When an XDP program, it needs to exit with either XDP_TX
, XDP_DROP
, or
XDP_PASS
. There might be more return codes in the future.
They said Ubuntu 16.10 has XDP – IIRC the earliest kernel version with XDP support is 4.8.
our XDP program: getting started!
For this program, we want both kernel code (the XDP program, which is going to run inside the kernel) and userspace code (for us to run to tell the program in the kernel which IP addresses to block).
You might think that the command line tool would need to run as root (because
it’s talking to the kernel), but it turns out that the command line tool works
by updating the BPF maps! And the way you update the BPF maps is through a file
interface in sysfs (/sys/..something..
). And if you’re updating something
through a file, you can just change the permissions / ownership of that file!
So the command line tool to add new IP addresses to blacklist doesn’t need to run as root.
Okay, so what is this BPF map we’re updating? It has type
BPF_MAP_TYPE_PERCPU_HASH
. This map is going to have IP addresses as keys and
how many packets we’ve blocked for that IP address as a value. This is a hash that is, well, per cpu. So every CPU
has its own map. This means that our userspace tool that reports how many
packets have been blocked will need to add up all the values for each CPU.
I think having the map be per CPU is more efficient or something.
So our map has: (the definition is here
- key size: 32 bits (an IPv4 address)
- value size: 64 bits (a count)
- max entries: 100000
Seems reasonable!
writing our XDP program for real
So how does this XDP program work?
Almost the first line in this program is (from here)
struct ethhdr *eth = data
The beginning of any packet is an Ethernet header. We need to parse that Ethernet header. The really interesting point that they made here is – XDP programs are compiled inside the kernel tree. This means that you have access to all the kernel data structures! And the kernel already has a struct that represents an Ethernet header, so you don’t have to write that much fancy parsing code, you can just reuse that struct from the kernel.
The heart of the XDP program is this part (from line 227): where we look up the source IP address in our BPF map. If it’s there then we increment the value (so that we can know how many packets were dropped!)
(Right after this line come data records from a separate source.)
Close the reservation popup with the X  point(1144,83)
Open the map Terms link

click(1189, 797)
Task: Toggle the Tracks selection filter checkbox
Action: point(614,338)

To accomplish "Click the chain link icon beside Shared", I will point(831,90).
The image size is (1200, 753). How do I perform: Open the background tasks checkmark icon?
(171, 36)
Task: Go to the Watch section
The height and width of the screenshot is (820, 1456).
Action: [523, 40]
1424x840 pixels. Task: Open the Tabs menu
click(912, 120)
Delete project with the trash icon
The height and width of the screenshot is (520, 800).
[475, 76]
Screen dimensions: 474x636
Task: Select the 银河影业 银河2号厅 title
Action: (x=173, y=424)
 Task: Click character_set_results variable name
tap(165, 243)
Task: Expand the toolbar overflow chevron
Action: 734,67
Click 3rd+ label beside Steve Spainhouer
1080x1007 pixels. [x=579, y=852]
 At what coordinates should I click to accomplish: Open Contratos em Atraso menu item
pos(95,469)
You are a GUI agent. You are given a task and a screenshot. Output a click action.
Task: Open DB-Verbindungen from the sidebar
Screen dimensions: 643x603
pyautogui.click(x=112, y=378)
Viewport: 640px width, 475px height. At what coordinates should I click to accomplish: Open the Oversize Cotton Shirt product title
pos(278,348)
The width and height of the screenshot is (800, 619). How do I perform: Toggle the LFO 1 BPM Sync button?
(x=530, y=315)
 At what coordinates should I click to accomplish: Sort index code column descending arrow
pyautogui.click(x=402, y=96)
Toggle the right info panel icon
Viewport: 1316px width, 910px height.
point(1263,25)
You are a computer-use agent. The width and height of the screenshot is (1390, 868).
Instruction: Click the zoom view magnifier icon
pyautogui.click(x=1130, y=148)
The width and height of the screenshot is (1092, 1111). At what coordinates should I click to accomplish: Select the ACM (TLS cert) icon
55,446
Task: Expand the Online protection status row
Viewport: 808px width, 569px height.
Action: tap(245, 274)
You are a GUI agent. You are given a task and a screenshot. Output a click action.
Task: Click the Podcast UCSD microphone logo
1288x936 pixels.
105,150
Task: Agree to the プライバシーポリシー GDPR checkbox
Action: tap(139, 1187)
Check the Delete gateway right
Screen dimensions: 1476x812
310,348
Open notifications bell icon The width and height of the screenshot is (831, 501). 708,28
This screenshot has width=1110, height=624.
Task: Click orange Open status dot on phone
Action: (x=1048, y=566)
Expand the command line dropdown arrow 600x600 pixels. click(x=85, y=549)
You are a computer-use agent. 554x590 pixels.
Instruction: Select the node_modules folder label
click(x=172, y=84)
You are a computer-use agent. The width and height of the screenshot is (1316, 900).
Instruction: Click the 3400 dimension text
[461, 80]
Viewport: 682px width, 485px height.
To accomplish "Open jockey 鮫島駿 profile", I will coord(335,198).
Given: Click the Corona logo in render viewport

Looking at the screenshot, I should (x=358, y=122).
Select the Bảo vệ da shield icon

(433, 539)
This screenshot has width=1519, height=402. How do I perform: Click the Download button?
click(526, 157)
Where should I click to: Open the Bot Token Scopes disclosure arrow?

value = bpf_map_lookup_elem(&blacklist, &ip_src);
if (value) {
/* Don't need __sync_fetch_and_add(); as percpu map */
*value += 1; /* Keep a counter for drop matches */
return XDP_DROP;
}
This whole program that parses the packet, finds the IP address in the IP header, looks it up in the BPF map, and returns is only 270 lines of C! That seems really reasonable!!
Also there are no loops because this is eBPF and loops aren’t allowed, which makes it even easier to understand.
One very interesting thing that they pointed out is this check:
if ((void *)eth + offset > data_end)
return false;
This is basically making sure that you’re not going outside of the packet. The interesting here is that if you don’t do your bounds checking properly, the kernel will reject your code – since eBPF code is running inside the kernel, it needs to make sure that it’s not accessing any data it shouldn’t. So it somehow does static analysis on your program to make sure it’s not doing anything illegal. That’s super interesting and I would like to learn more about how this works! Let’s keep going, though.
getting the XDP program into your kernel
Okay, so we’ve written an XDP program, compiled it to an object file kern.o
, and we want to get it into the kernel.
They said there are 2 ways to do this:
- use iproute2 (though they didn’t say how exactly)
- write your own code to load it (what they did)
This is the user code linked before.
Basically what I understood in this part is that there is a (userspace) library provided by the kernel for loading BPF code. They copied it out of the kernel and made some changes because they wanted it to be different. bpf_load.c
I’m kind of fuzzy on what’s involved in the userspace part right now but the code is there, so I can read it later if I need to know more. The point is that the program loads the object file into the kernel.
how do you know your XDP program is loaded?
So we wanted to attach this XDP program to a network interface. How do we know if it worked?
When I run ip link list
on my laptop, I get a list of all network interfaces:
1: lo: <LOOPBACK,UP,LOWER_UP> mtu 65536 qdisc noqueue state UNKNOWN mode
DEFAULT group default qlen 1
link/loopback 00:00:00:00:00:00 brd 00:00:00:00:00:00
2: br0: <BROADCAST,MULTICAST,UP,LOWER_UP> mtu 1500 qdisc noqueue state UP mode
DEFAULT group default qlen 1000
link/ether c6:f7:88:c6:d6:97 brd ff:ff:ff:ff:ff:ff
3: mlan0: <BROADCAST,MULTICAST,UP,LOWER_UP> mtu 1500 qdisc mq state UP mode
DORMANT group default qlen 1000
link/ether 18:67:b0:10:e8:eb brd ff:ff:ff:ff:ff:ff
5: veth_android@if4: <BROADCAST,MULTICAST,UP,LOWER_UP> mtu 1500 qdisc noqueue
master br0 state UP mode DEFAULT group default qlen 1000
link/ether c6:f7:88:c6:d6:97 brd ff:ff:ff:ff:ff:ff link-netnsid 0
This shows all these settings for the interface, like mtu 1500 qdisc noqueue state UP...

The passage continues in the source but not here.